Below are the records. Retype exactly the lines between the lines holding "Task: Click StingerWolf's" and "Open Laura Gad's", inclusive.
══ DATASET CONTENT
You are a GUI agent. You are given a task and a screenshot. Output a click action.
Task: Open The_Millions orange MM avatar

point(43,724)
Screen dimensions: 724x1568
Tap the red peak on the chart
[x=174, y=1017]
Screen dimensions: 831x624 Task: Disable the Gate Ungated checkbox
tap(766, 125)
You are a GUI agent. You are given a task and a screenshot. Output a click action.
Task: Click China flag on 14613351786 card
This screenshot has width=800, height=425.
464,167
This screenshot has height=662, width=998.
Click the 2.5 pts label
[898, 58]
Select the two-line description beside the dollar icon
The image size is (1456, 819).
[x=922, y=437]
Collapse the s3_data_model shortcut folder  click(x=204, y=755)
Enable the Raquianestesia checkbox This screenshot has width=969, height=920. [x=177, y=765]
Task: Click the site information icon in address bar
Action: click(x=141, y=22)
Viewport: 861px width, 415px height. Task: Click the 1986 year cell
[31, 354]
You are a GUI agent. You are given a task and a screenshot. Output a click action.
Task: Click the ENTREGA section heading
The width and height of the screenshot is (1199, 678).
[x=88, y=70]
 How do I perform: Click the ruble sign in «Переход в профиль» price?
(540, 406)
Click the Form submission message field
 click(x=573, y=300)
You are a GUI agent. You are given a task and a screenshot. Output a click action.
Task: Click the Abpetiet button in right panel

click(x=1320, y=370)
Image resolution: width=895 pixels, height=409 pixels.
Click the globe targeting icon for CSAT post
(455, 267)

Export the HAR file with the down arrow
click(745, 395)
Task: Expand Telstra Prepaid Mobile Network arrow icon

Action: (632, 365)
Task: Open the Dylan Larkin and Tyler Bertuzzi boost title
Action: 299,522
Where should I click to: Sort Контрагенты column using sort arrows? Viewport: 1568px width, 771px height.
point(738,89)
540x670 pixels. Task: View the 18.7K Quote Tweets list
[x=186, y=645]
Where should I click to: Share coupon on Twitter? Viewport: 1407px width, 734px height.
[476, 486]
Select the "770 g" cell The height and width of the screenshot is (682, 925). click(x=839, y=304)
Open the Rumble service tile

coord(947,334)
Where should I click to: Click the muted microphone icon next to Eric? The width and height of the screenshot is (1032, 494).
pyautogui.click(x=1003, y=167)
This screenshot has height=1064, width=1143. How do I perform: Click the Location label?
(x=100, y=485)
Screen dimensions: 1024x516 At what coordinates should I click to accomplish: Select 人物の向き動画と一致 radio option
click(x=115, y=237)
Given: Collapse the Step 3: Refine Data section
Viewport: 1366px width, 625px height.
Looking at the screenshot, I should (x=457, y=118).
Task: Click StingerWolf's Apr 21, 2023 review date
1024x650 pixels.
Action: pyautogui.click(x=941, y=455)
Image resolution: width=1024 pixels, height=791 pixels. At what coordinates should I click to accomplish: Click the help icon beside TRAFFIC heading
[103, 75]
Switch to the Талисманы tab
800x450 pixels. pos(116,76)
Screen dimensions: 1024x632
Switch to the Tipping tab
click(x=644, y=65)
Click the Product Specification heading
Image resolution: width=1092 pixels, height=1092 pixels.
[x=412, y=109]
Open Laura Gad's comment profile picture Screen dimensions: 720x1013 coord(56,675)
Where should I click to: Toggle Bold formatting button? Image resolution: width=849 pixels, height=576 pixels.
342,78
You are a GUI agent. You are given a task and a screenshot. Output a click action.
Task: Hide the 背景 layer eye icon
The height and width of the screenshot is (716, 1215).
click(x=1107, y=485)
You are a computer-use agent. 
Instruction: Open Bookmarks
════
ANSWER FOR THIS EXERCISE:
Task: Click StingerWolf's Apr 21, 2023 review date
1024x650 pixels.
Action: pyautogui.click(x=941, y=455)
Image resolution: width=1024 pixels, height=791 pixels. At what coordinates should I click to accomplish: Click the help icon beside TRAFFIC heading
[103, 75]
Switch to the Талисманы tab
800x450 pixels. pos(116,76)
Screen dimensions: 1024x632
Switch to the Tipping tab
click(x=644, y=65)
Click the Product Specification heading
Image resolution: width=1092 pixels, height=1092 pixels.
[x=412, y=109]
Open Laura Gad's comment profile picture Screen dimensions: 720x1013 coord(56,675)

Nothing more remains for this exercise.